Ludruk Mojokerto mengalami kejayaan sampai tahun 1995, lalu perlahan-lahan surut, karena munculnya televisi-televisi swasta yang menawarkan hiburan modern.

Keadaan tersebut semakin parah pada tahun 1997 karena terjadinya krisis moneter di Indonesia.

“Sepinya permintaan manggung dan tuntutan ekonomi yang besar membuat seniman ludruk memilih untuk mencari pekerjaan lain yang lebih menjanjikan,” paparnya.

Akhirnya, satu per satu kelompok ludruk Mojokerto “gulung tikar” dari belasan kini hanya tinggal tiga kelompok saja yang tersisa.

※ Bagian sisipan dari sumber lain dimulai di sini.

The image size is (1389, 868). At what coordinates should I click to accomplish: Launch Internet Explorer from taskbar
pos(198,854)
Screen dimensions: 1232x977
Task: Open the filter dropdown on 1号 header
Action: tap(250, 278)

“Padahal, ada banyak filosofi tentang kehidupan yang terselip dalam cerita-cerita ludruk, seperti sindiran korupsi, pendidikan, masalah kenegaraan, sejarah, dongeng rakyat tentang kebaikan dan keburukan,” tukasnya.

Bahkan, anak muda juga bisa mengetahui perbedaan kisah cinta zaman dulu dan sekarang. “Jadi, anak muda bisa belajar dari sana,” ulasnya.

Oleh karena itu, ia berharap pemerintah setempat segera mengambil langkah untuk menyelamatkan ludruk agar tidak hilang seiring dengan perkembangan zaman.

“Misalnya, pemerintah bisa memasukkan ludruk ke dalam ekstra kurikuler di sekolah atau mata pelajaran lokal di Mojokerto, Surabaya, dan Jombang. Juga, pemerintah perlu mengadakan pementasan ludruk secara rutin untuk umum, misalnya pada HUT daerah,” pungkasnya.